> What you have to do
Give again, unchanged, the line that contains "Task: Click the sort" together with every line that follows it until the entries end.

Collected data entries:
------------

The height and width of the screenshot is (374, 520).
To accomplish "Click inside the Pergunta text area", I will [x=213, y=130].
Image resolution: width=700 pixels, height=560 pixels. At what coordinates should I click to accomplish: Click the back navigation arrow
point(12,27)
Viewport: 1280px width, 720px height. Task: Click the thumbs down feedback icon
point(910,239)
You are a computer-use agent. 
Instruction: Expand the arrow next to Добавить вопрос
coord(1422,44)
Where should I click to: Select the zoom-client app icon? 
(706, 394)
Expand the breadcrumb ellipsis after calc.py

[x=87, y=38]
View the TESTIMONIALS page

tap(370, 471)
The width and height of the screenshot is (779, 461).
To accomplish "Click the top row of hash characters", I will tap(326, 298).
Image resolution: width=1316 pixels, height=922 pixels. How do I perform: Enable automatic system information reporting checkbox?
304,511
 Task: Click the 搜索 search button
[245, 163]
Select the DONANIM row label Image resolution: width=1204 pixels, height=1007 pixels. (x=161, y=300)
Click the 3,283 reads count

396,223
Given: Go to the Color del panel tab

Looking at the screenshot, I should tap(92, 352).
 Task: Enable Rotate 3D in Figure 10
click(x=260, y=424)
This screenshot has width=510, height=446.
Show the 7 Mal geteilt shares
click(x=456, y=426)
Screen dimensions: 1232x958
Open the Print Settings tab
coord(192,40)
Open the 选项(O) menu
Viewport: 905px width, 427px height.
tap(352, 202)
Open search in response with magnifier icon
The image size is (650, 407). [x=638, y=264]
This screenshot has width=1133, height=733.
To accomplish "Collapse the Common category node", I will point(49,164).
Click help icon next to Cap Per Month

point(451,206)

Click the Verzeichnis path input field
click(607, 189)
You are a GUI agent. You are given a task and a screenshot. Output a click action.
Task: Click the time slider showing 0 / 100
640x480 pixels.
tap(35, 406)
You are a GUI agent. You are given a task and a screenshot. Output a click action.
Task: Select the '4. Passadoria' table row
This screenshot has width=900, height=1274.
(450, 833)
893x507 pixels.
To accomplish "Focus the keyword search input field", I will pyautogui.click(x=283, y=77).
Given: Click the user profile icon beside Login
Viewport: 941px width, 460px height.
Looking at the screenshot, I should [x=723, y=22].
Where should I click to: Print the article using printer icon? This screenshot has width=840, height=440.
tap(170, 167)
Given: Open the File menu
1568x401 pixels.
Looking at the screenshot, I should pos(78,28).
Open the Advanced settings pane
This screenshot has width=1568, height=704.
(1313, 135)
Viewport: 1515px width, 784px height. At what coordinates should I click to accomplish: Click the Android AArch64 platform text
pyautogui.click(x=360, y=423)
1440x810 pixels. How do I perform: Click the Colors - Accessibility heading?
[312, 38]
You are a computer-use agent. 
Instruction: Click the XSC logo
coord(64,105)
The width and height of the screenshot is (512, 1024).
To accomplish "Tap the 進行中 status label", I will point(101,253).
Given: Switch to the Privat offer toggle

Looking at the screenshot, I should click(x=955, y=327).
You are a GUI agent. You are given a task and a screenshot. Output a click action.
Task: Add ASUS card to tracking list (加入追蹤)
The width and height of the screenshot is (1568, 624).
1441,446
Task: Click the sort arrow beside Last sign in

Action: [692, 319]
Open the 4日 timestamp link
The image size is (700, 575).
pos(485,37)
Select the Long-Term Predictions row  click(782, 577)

------------

> Response below
Task: Click the sort arrow beside Last sign in

Action: [692, 319]
Open the 4日 timestamp link
The image size is (700, 575).
pos(485,37)
Select the Long-Term Predictions row  click(782, 577)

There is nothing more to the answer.